(Screen grounding lines)
========================================

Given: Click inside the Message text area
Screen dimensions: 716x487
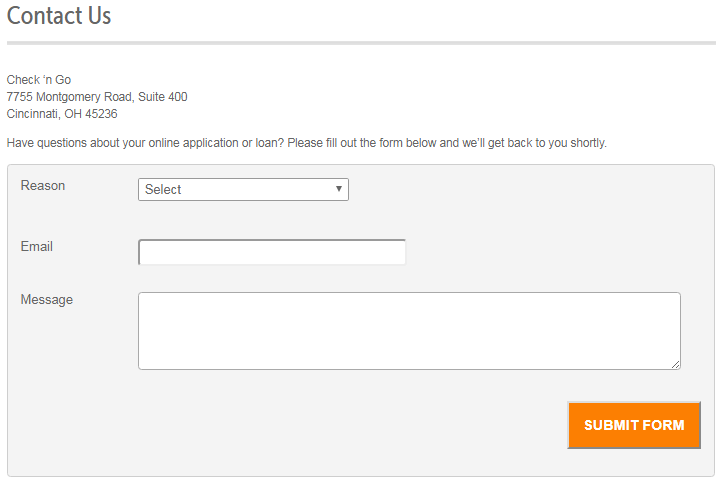Looking at the screenshot, I should (x=410, y=331).
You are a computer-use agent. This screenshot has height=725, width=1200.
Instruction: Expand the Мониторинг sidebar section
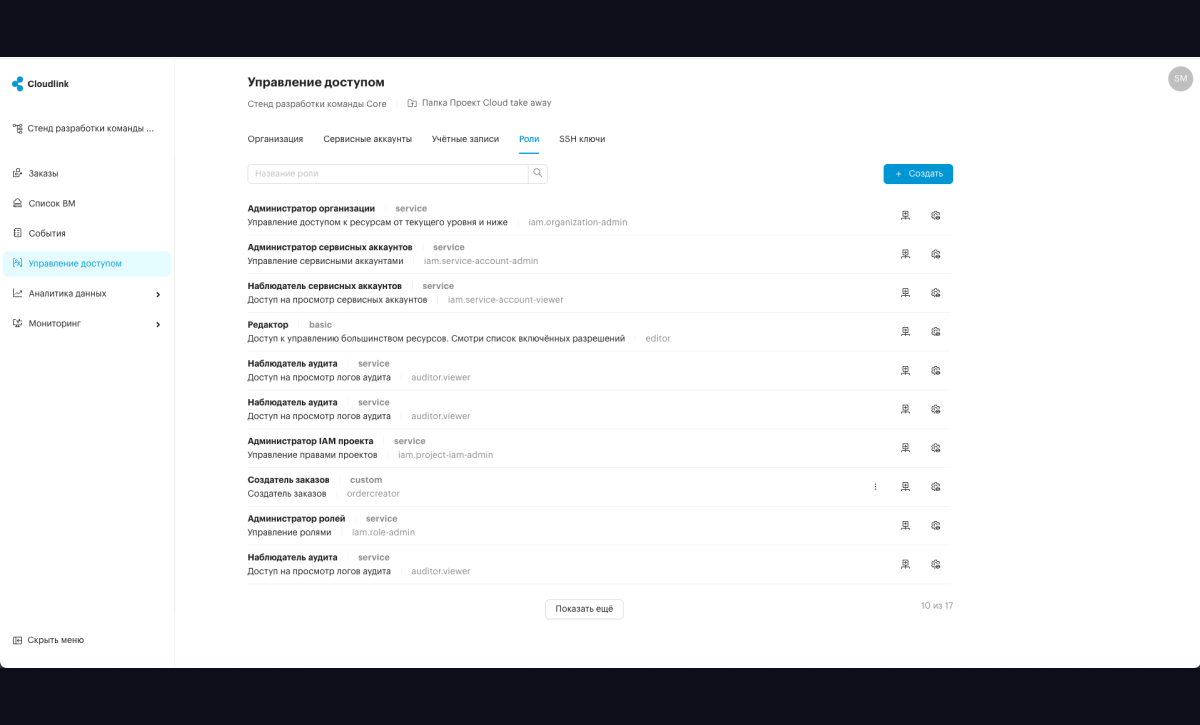pyautogui.click(x=86, y=324)
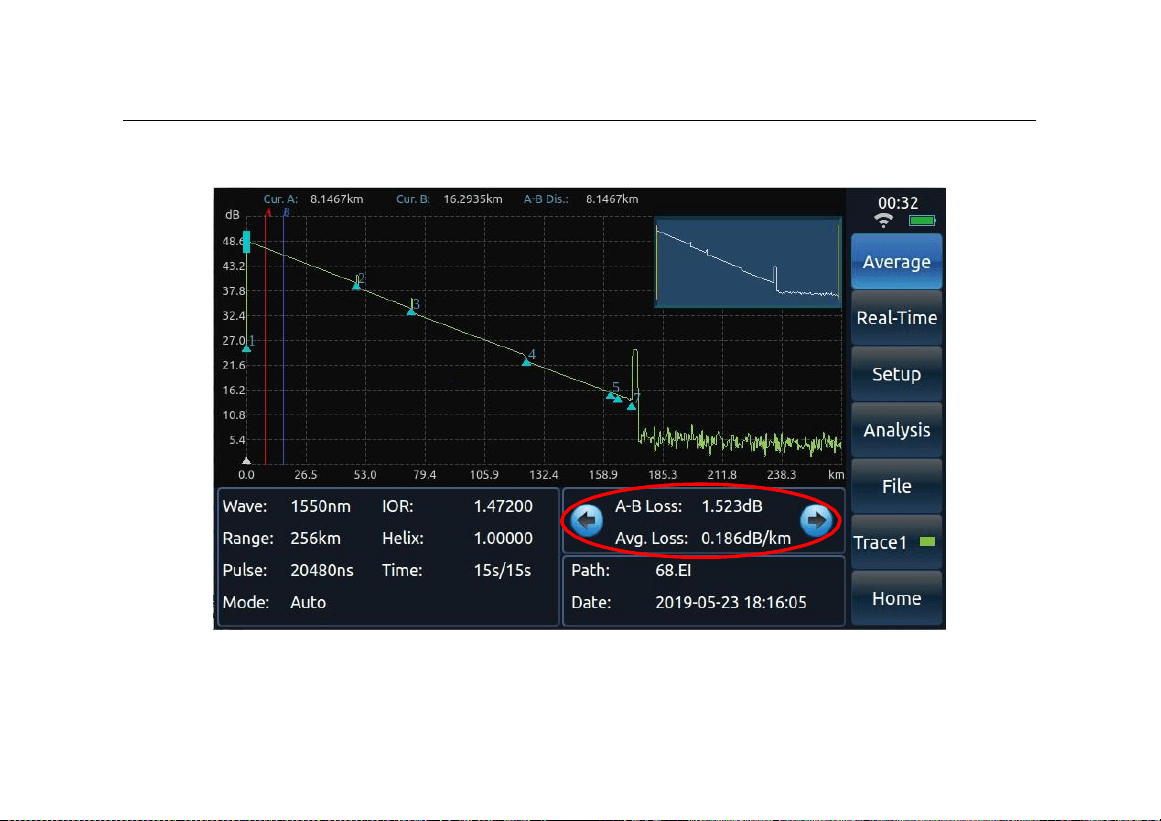This screenshot has height=821, width=1161.
Task: Select event marker 3 on the trace
Action: pyautogui.click(x=412, y=311)
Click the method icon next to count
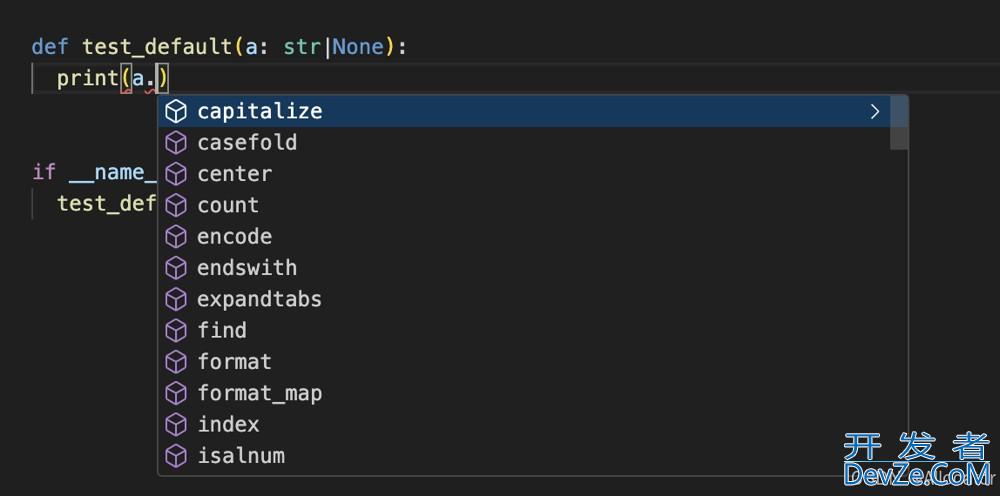This screenshot has height=496, width=1000. tap(176, 205)
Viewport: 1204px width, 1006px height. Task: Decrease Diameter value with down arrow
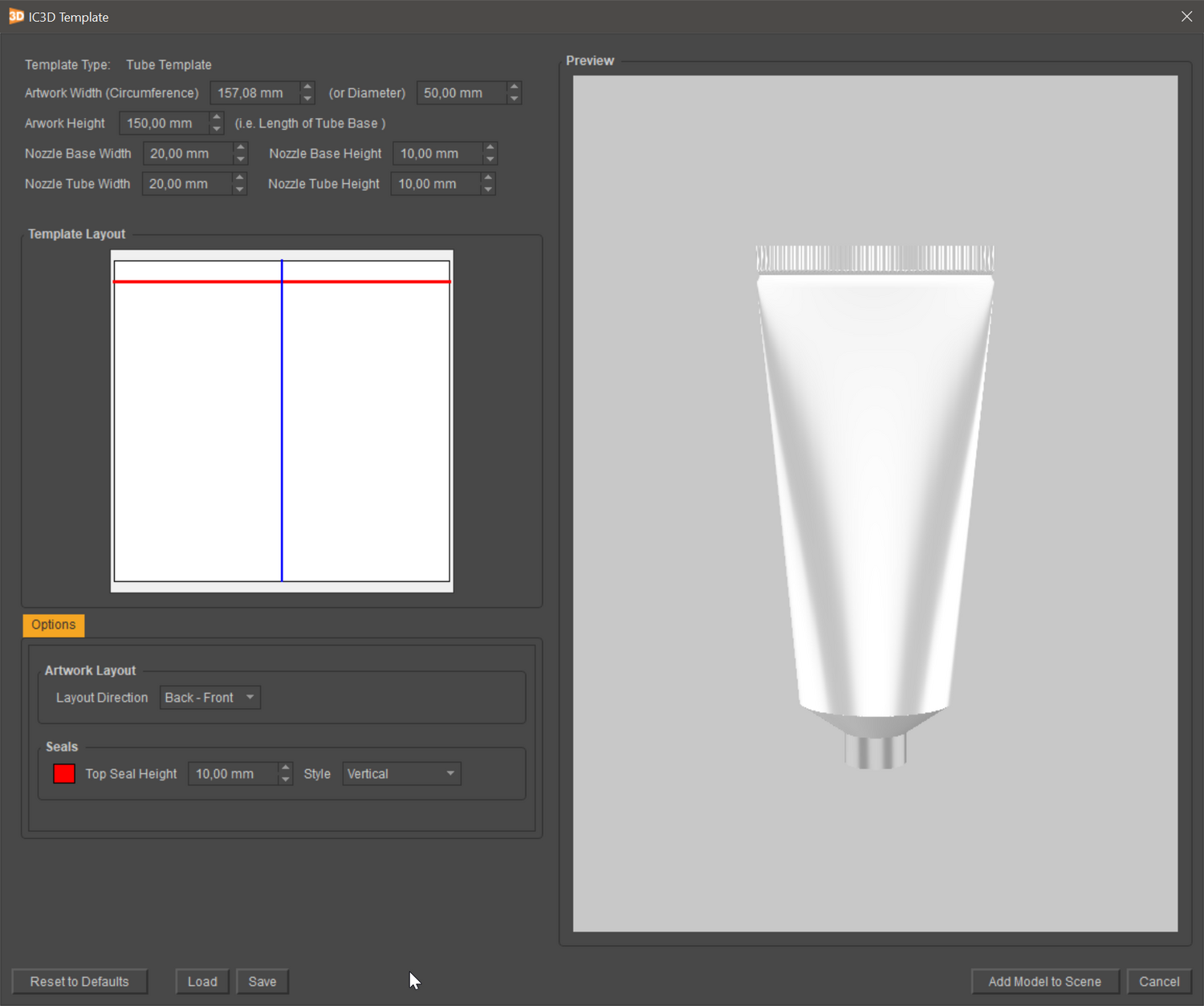tap(515, 99)
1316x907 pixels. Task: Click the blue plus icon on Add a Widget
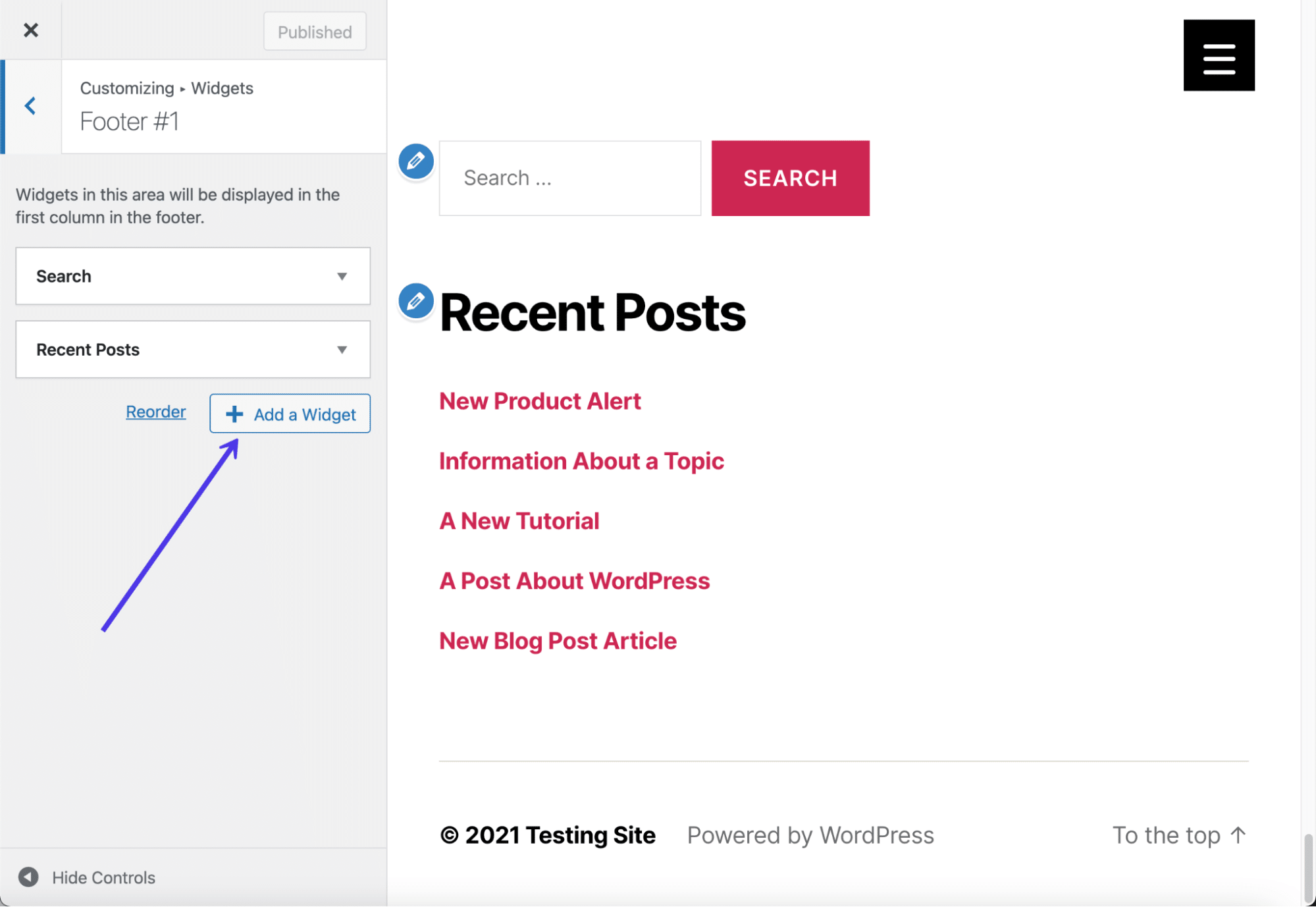[232, 413]
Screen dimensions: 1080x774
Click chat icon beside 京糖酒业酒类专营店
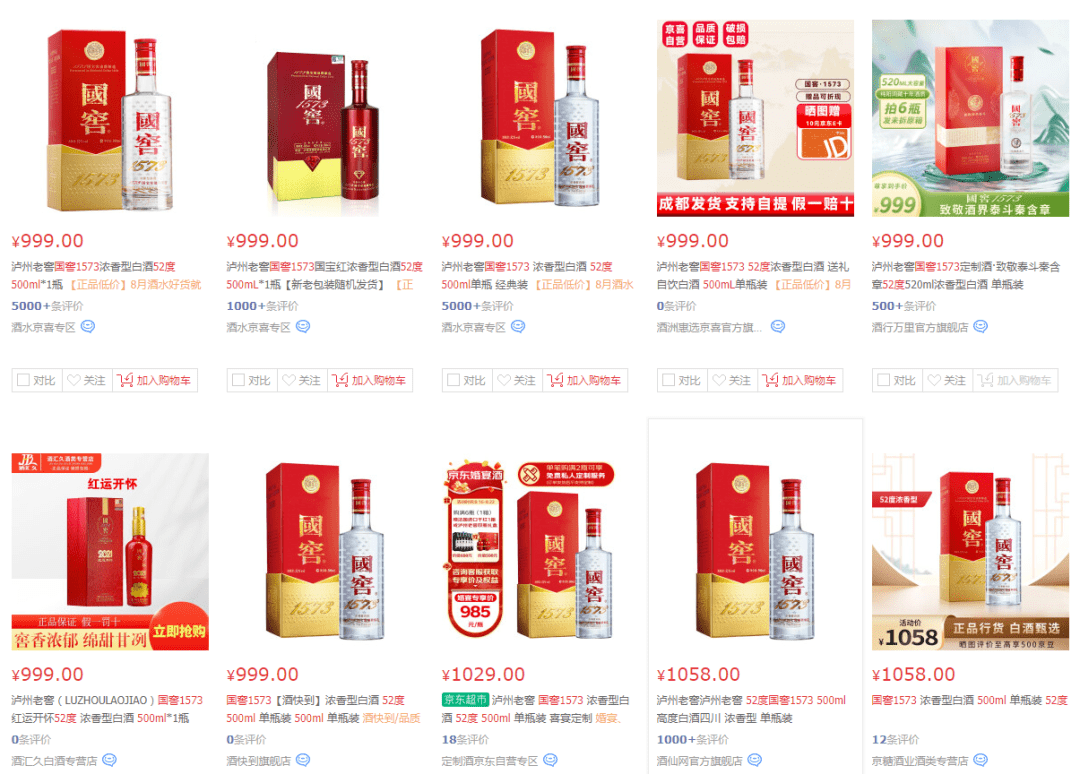coord(981,760)
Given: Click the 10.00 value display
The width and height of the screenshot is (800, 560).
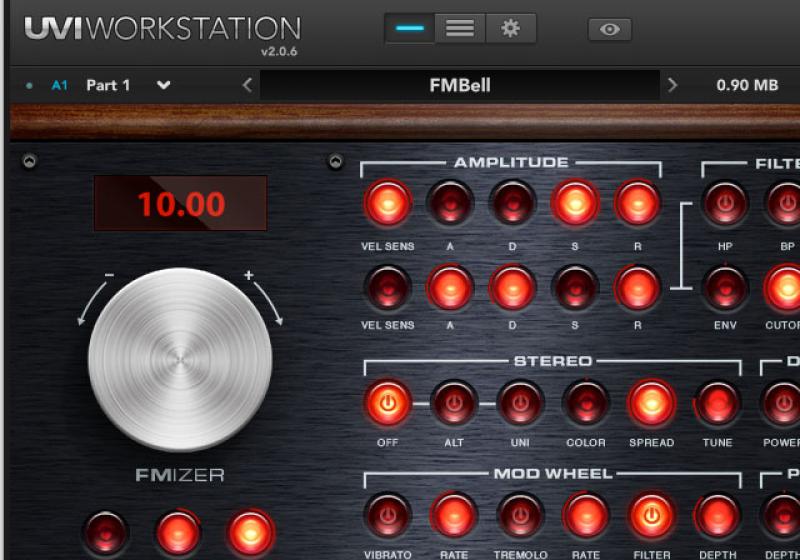Looking at the screenshot, I should click(x=180, y=204).
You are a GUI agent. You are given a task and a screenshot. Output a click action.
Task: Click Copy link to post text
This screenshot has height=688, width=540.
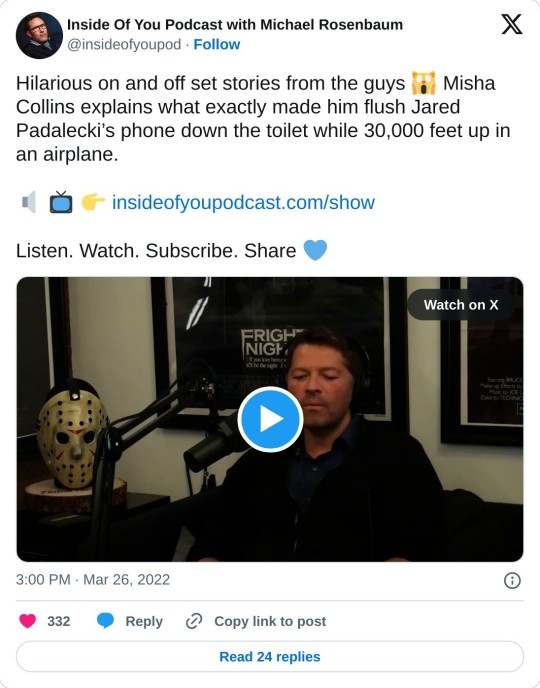click(270, 621)
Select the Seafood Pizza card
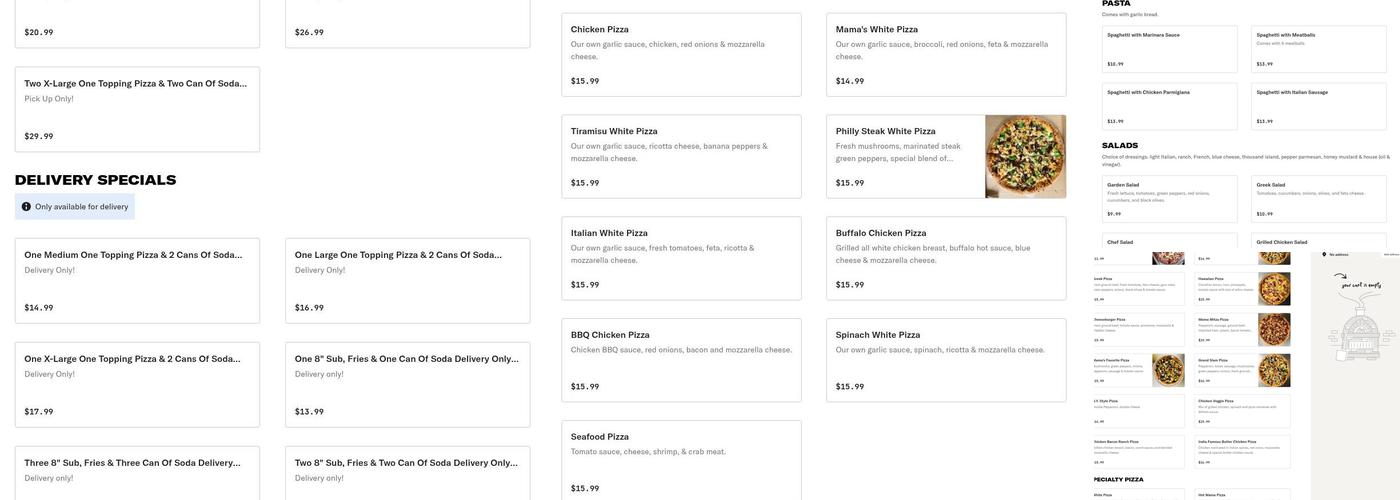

========================================

Set out the lines above as a JSON list of strings, one string per line, skipping blank lines. Leave the pictures out.

— The response —
[
  "Given: Click inside the Message text area",
  "Screen dimensions: 716x487",
  "Looking at the screenshot, I should (x=410, y=331).",
  "You are a computer-use agent. This screenshot has height=725, width=1200.",
  "Instruction: Expand the Мониторинг sidebar section",
  "pyautogui.click(x=86, y=324)",
  "This screenshot has height=821, width=1161.",
  "Task: Select event marker 3 on the trace",
  "Action: pyautogui.click(x=412, y=311)",
  "Click the method icon next to count",
  "This screenshot has height=496, width=1000. tap(176, 205)",
  "Viewport: 1204px width, 1006px height. Task: Decrease Diameter value with down arrow",
  "tap(515, 99)",
  "1316x907 pixels. Task: Click the blue plus icon on Add a Widget",
  "[232, 413]",
  "Screen dimensions: 1080x774",
  "Click chat icon beside 京糖酒业酒类专营店",
  "coord(981,760)",
  "Given: Click the 10.00 value display",
  "The width and height of the screenshot is (800, 560).",
  "Looking at the screenshot, I should click(x=180, y=204).",
  "You are a GUI agent. You are given a task and a screenshot. Output a click action.",
  "Task: Click Copy link to post text",
  "This screenshot has height=688, width=540.",
  "click(270, 621)",
  "Select the Seafood Pizza card"
]